Tuesday, April 14, 2009

Little Bit of This and That

  1. I think it's really funny that when I have time to write I have nothing to write about. On days when I have so much to say I have no time to write it down, much less blog. In the "Notes" application on my iPhone you'll find lists of random quotes that I've come across at different times, call numbers for my favorite books in the library, or phrases I've overheard in public, and even songs I've just discovered. In other words, my iPhone is my stand-in Moleskine.

  2. I lost my glasses last summer, I think the last time I had them knowingly in my possession was back in July. After re-doing my entire bedroom I was sad but not shocked to find that they were still missing after having looked everywhere. When I do my laundry for some reason I get caught up in trying on my clothes. Seriously, hours can be lost in this process, especially since I haven't been able to wear a dress/skirt in months. I have a hanging shoe rack in my closet where most of my pumps are tucked safely away (I don't have enough closet space for the boxes so only the special shoes stay in boxes). As I put on a strapless, maroon, mini-dress I reached for my brown gladiators from the rack. I put them on to complete the ensemble while also reaching for a belt stuffed into the shoe rack. As I did this, I removed my glasses (an older pair from 2005) and placed them into the slot the belt was in. I walked over to my mirror and had a sheer moment of clarity. It was such a habit, whenever I would try on clothes or try to get dressed I took off my glasses and placed them in my hanging shoe rack. I walked back to my closet and sure enough, nestled next to my blue, Charles David pumps, lay my glasses! I guess it's true, when you stop looking for something it will find you. Dear friends, if you hear me say I've lost my glasses, please make sure I check near my shoes!

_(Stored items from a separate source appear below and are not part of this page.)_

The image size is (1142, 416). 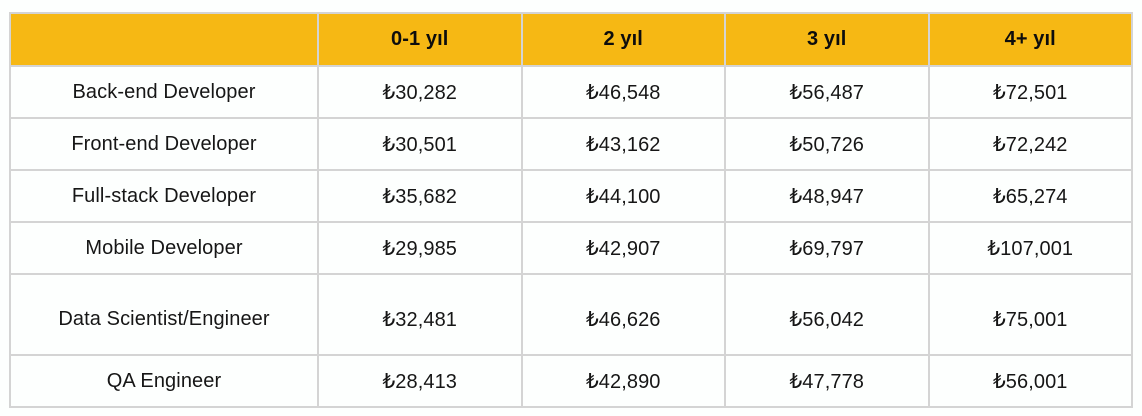 What do you see at coordinates (1030, 196) in the screenshot?
I see `value-cell: ₺65,274` at bounding box center [1030, 196].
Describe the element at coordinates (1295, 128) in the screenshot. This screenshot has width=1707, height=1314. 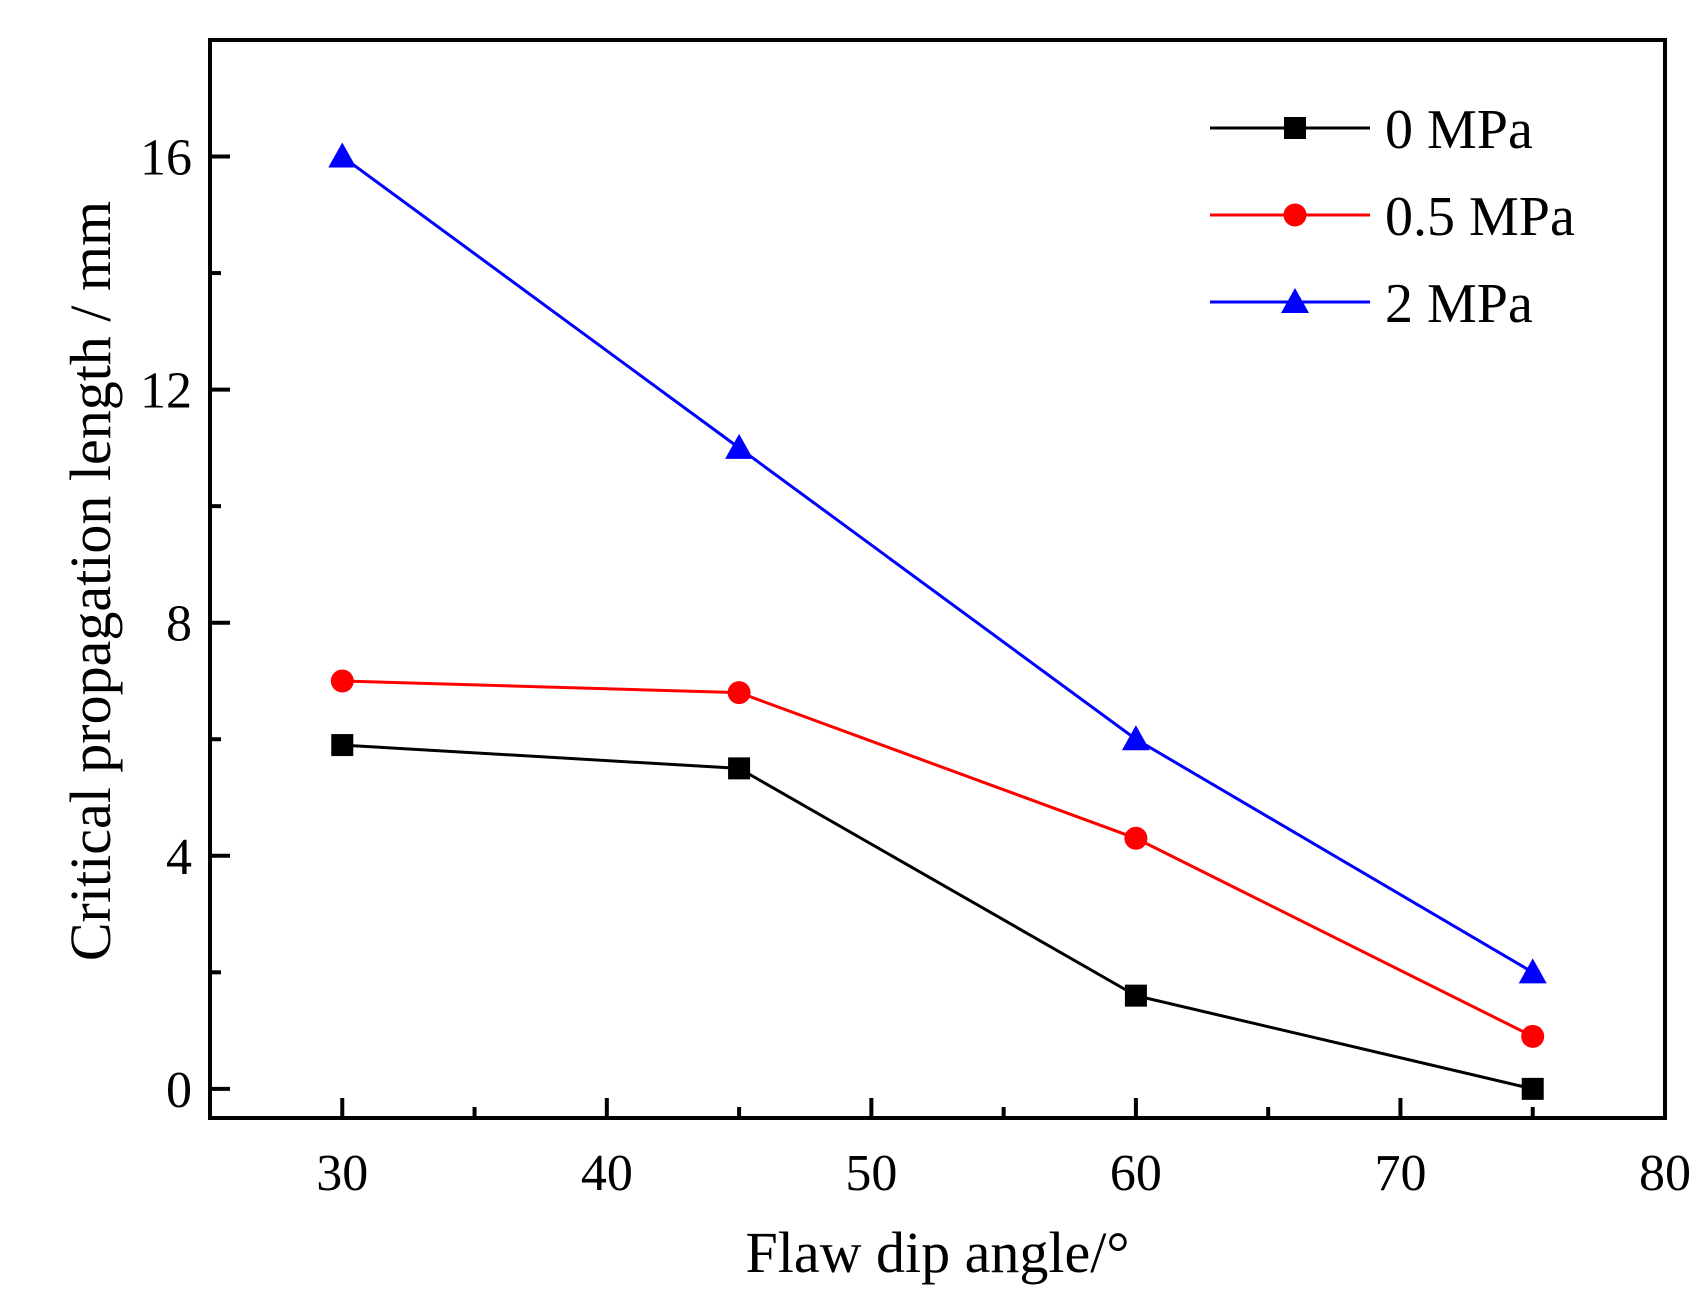
I see `legend-marker-0-mpa` at that location.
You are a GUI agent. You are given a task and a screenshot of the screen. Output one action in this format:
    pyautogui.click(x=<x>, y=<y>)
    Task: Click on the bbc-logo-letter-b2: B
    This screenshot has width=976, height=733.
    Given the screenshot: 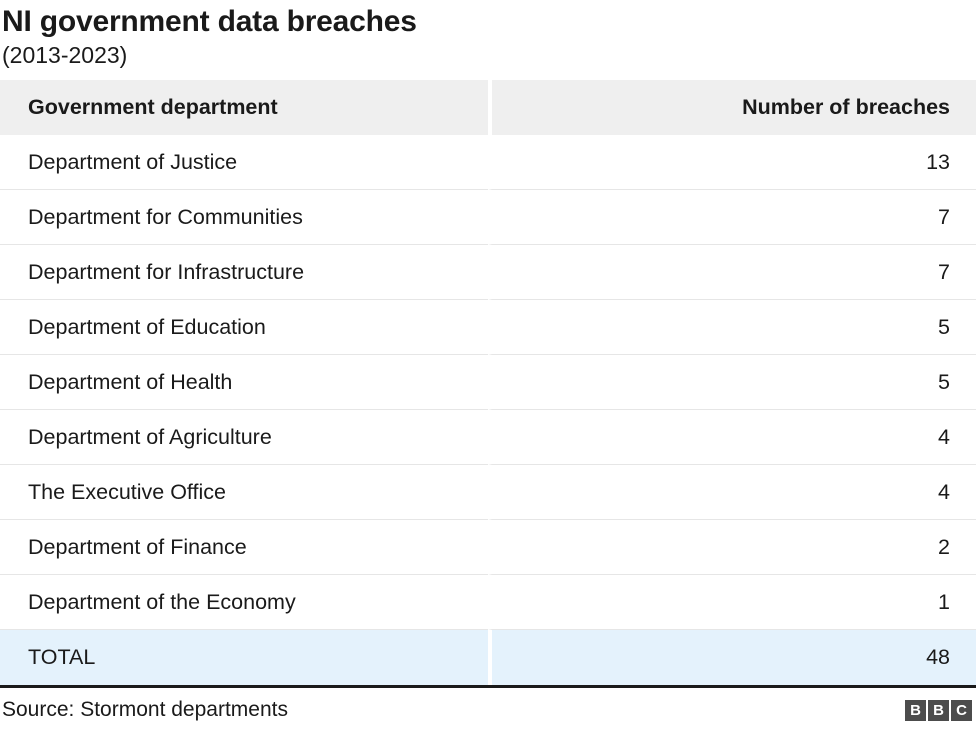 What is the action you would take?
    pyautogui.click(x=938, y=710)
    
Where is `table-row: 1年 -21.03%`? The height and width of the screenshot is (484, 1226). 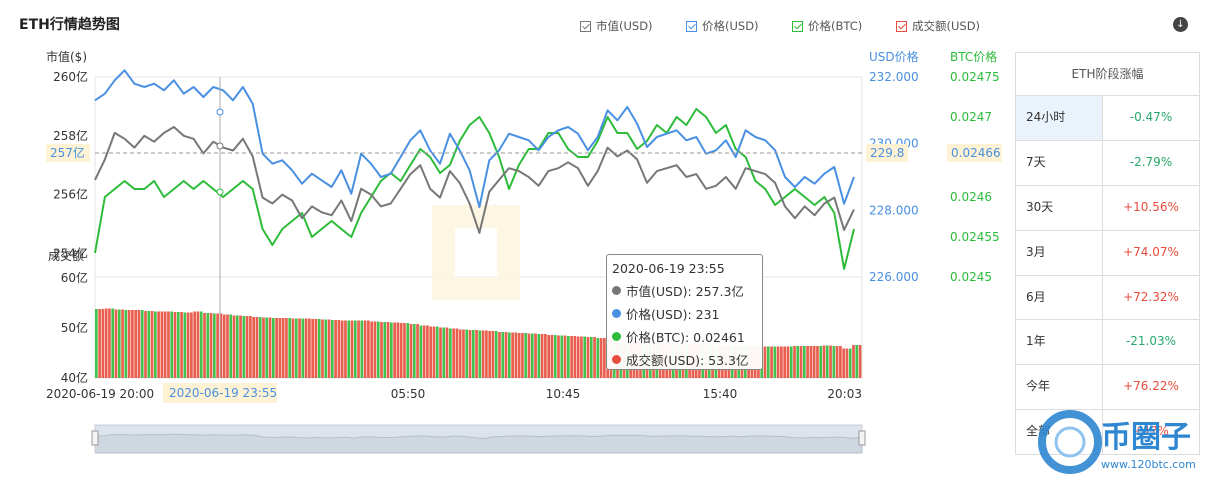
table-row: 1年 -21.03% is located at coordinates (1108, 343).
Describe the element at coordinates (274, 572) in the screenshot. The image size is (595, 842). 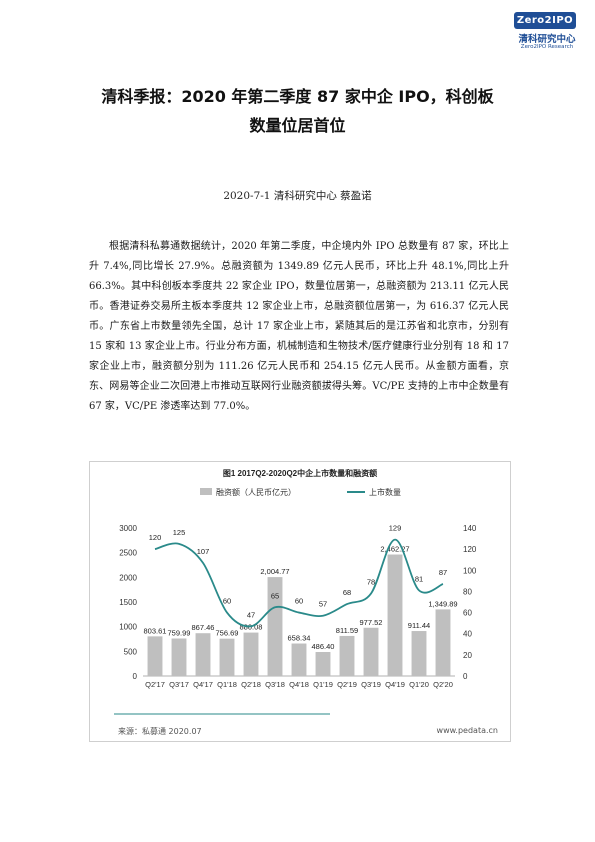
I see `bar-value-label: 2,004.77` at that location.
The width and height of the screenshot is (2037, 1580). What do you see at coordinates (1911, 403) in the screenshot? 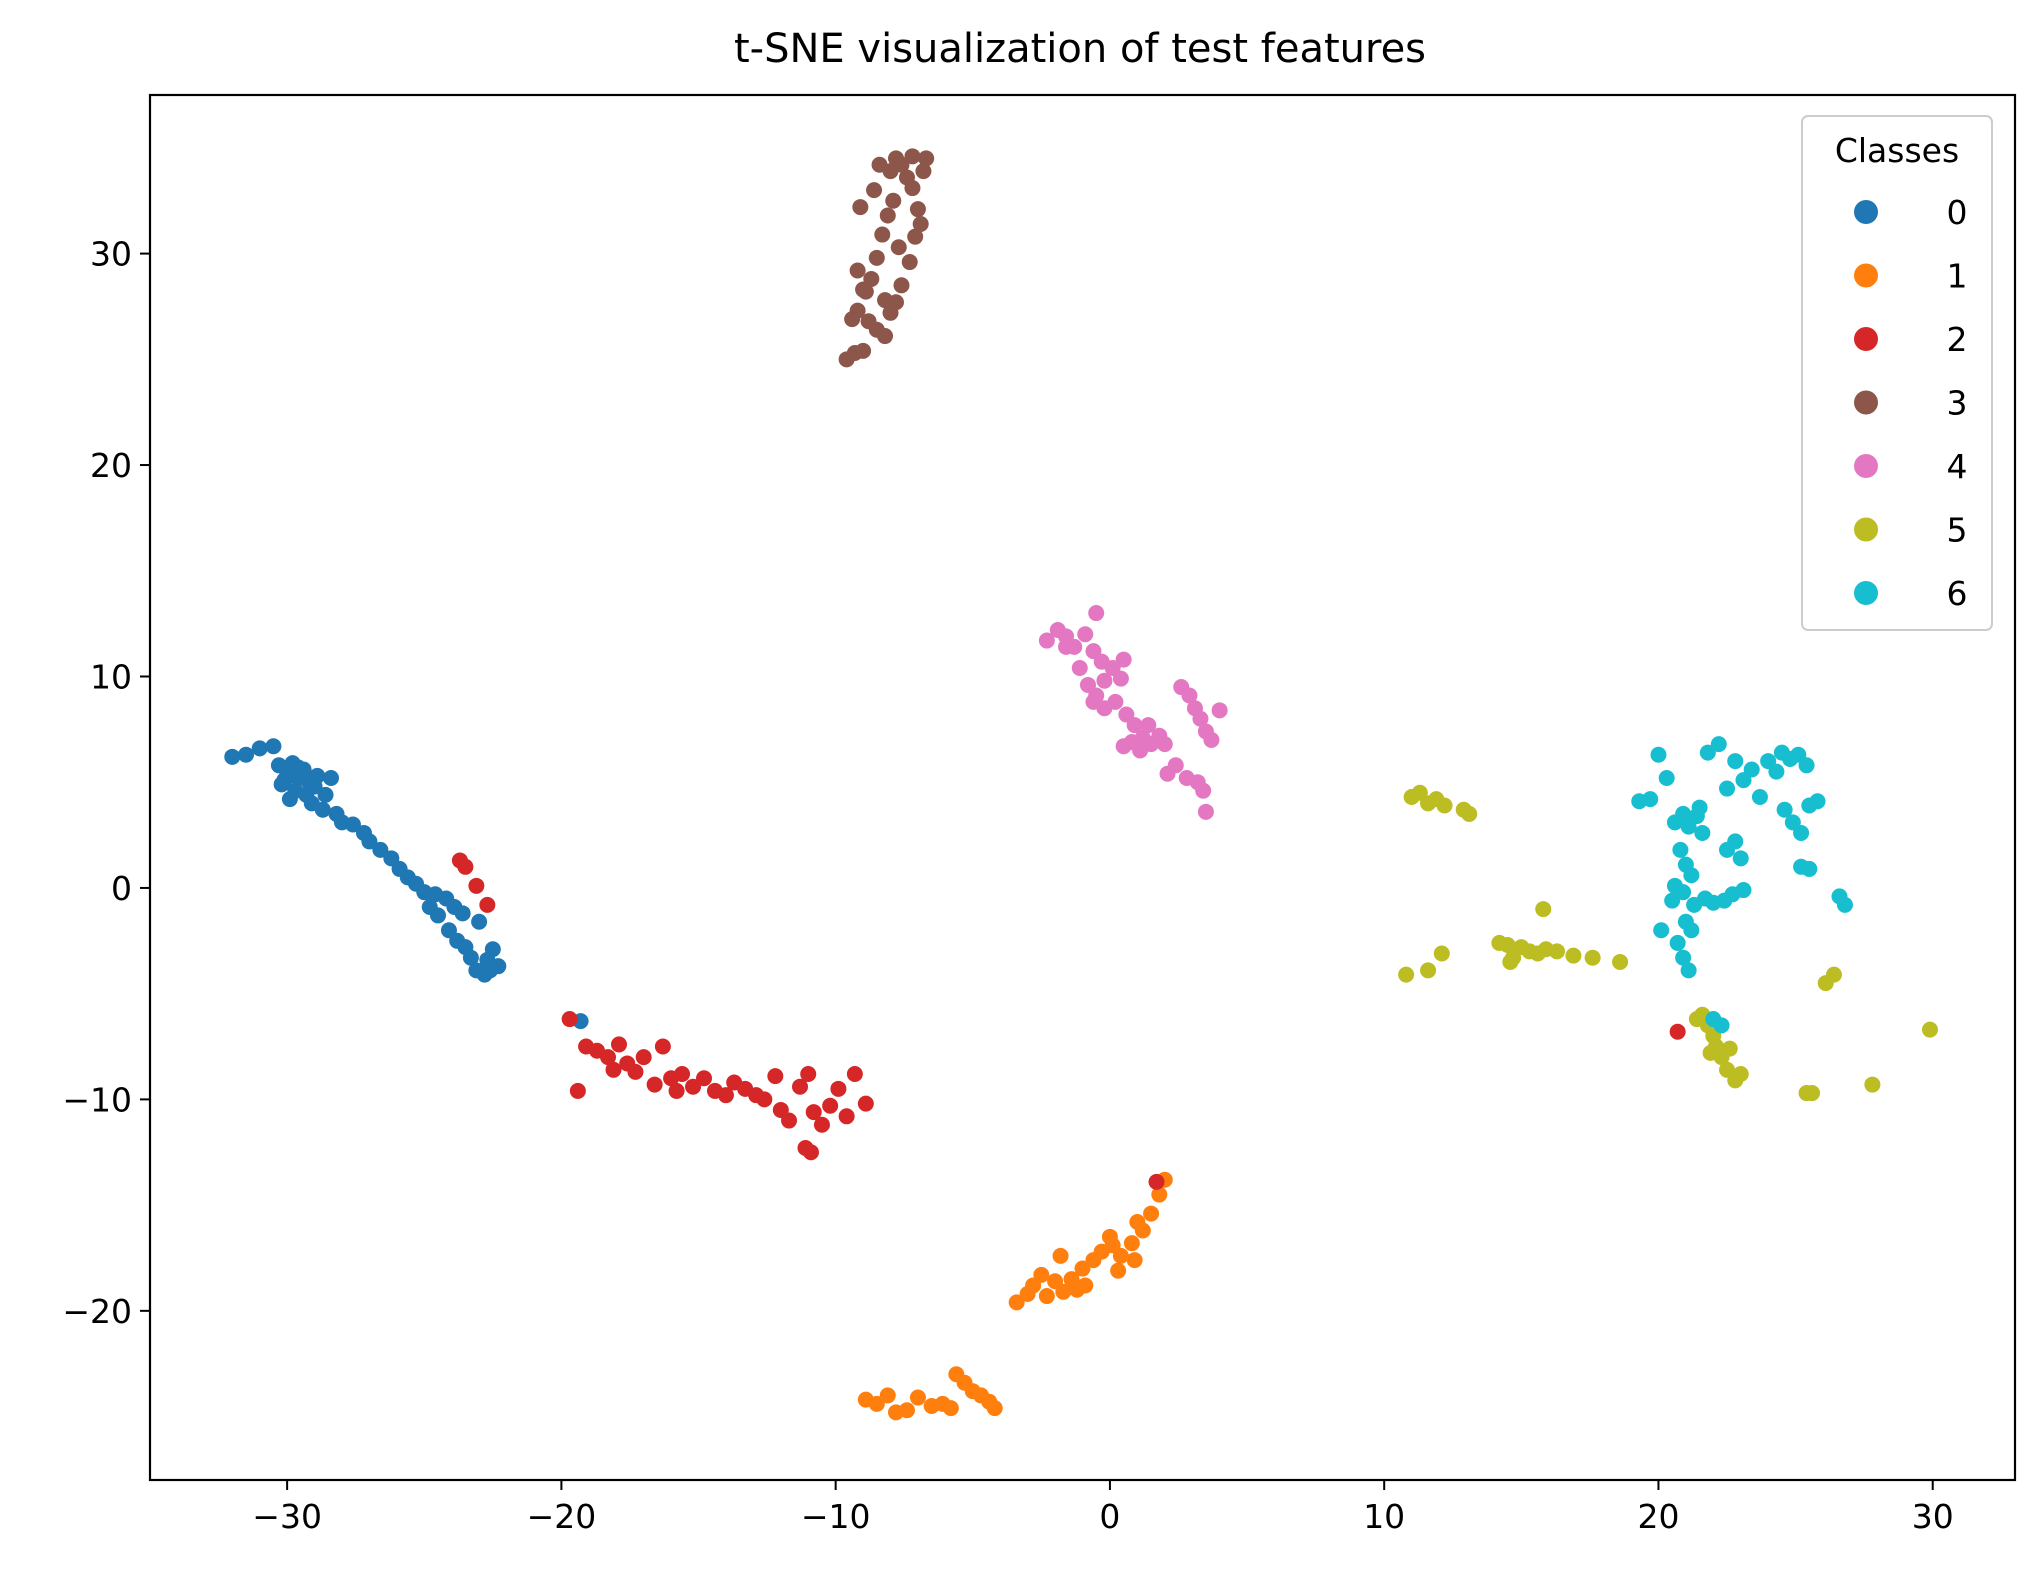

  3. I'm taking up naked yoga. My instructor has mentioned classes where chocolate is eaten throughout the practice (little bites, not entire bars) and it's supposed to heighten all of your senses. Well, I've heard the exact same argument for naked yoga. Lately I've considered joining a private yoga studio aside from my gym since I feel like I've got a pretty good grasp on the basics and even some of the advanced moves. Physically and spiritually I need to change my yoga routine and so I've decided to practice naked. Instead of spending my mornings in class, I'm going to practice naked yoga in my bedroom and then head to the gym at night for cardio. I'm really excited about naked yoga, although I do wish I had private access to hardwood floors.

  4. Apparently a handful of my family members read my blog, most of which I knew about but until recently I've discovered a lot more of them do than I originally knew of. My initial reaction was shock, then I was rightly mortified. I don't hide who I am from my family, but my family from out of state (and overseas!) don't really know who I am. And suddenly my mind was flooded with over-emotional blog posts, personal and sexually-driven poems, and well...naked yoga. And then I realized, this is me, take it or leave it. And it is really something that in this day and age my grandmother's brother in Manila can read my blog and e-mail me nothing but wonderful things. And it's flattering to receive a message from my aunt on LinkedIn saying how proud she is of me after having read my blog. And I have nothing to do now but keep on writing, for myself and for them.

  5. I want another tattoo. Recently, my friend Beatriz asked me several questions about my tattoos since she was planning on getting her first one. In turn, I asked her about her piercings since I've been planning on getting one as well. I think when people see my tattoos or ask why I want another one, they simply just don't understand why. Yes, tattoos are obviously a statement of personality and individuality but I could never fully explain my reasoning for wanting them properly. And she said quite beautifully, that she feels like sometimes her outside doesn't look how she'd imagined it should. And that's more than I can say really, I wish for my outside to match my inside, the beauty and the pain, my own self-expression. I think this third tattoo may be my last one, it will also be the smallest. Or maybe the same size as my infinity tattoo. It's going to be the number 4 in roman numerals on my inner left ankle. I don't know when I'll do it, but you'll be the first to know dear readers.